TASK: Could you output each line below exactly as it appears, excluding any pictures?

INPUT DATA:
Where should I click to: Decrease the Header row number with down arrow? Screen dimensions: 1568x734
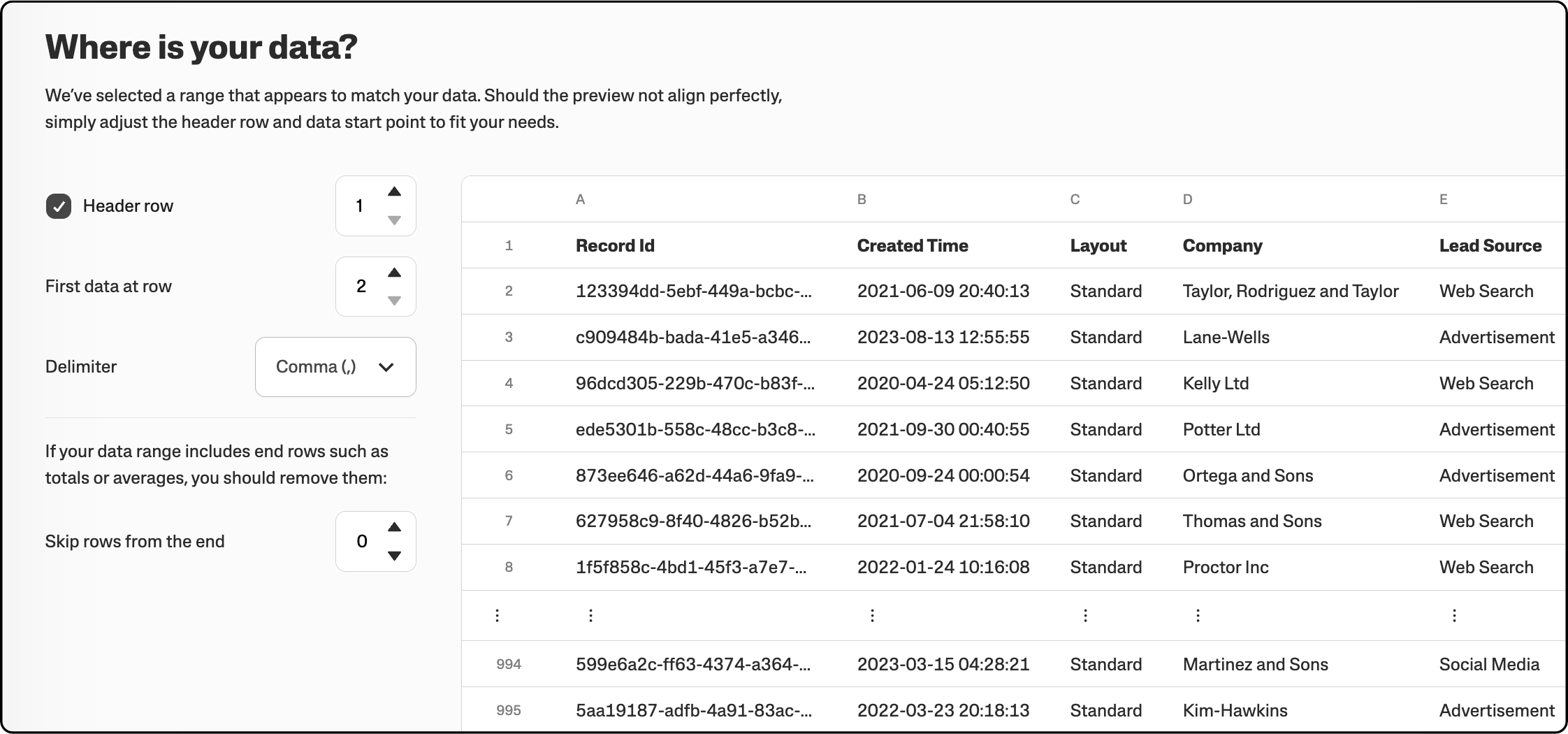(394, 220)
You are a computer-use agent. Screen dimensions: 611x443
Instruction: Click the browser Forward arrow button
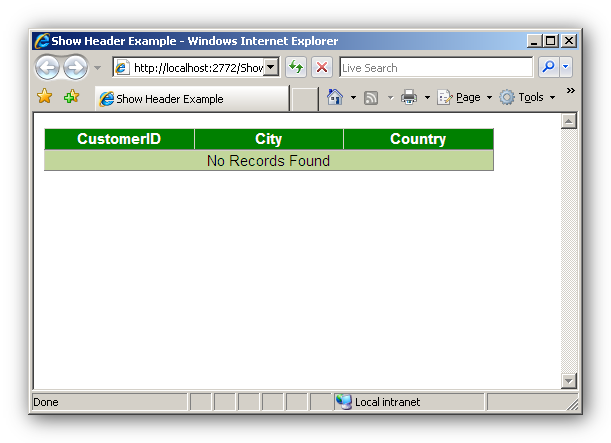(75, 68)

EXERCISE RESULT:
Where should I click to: Decrease the Header row number with down arrow? Screen dimensions: 1568x734
(394, 220)
You are a computer-use agent. Screen dimensions: 611x443
Instruction: Click the browser Forward arrow button
(75, 68)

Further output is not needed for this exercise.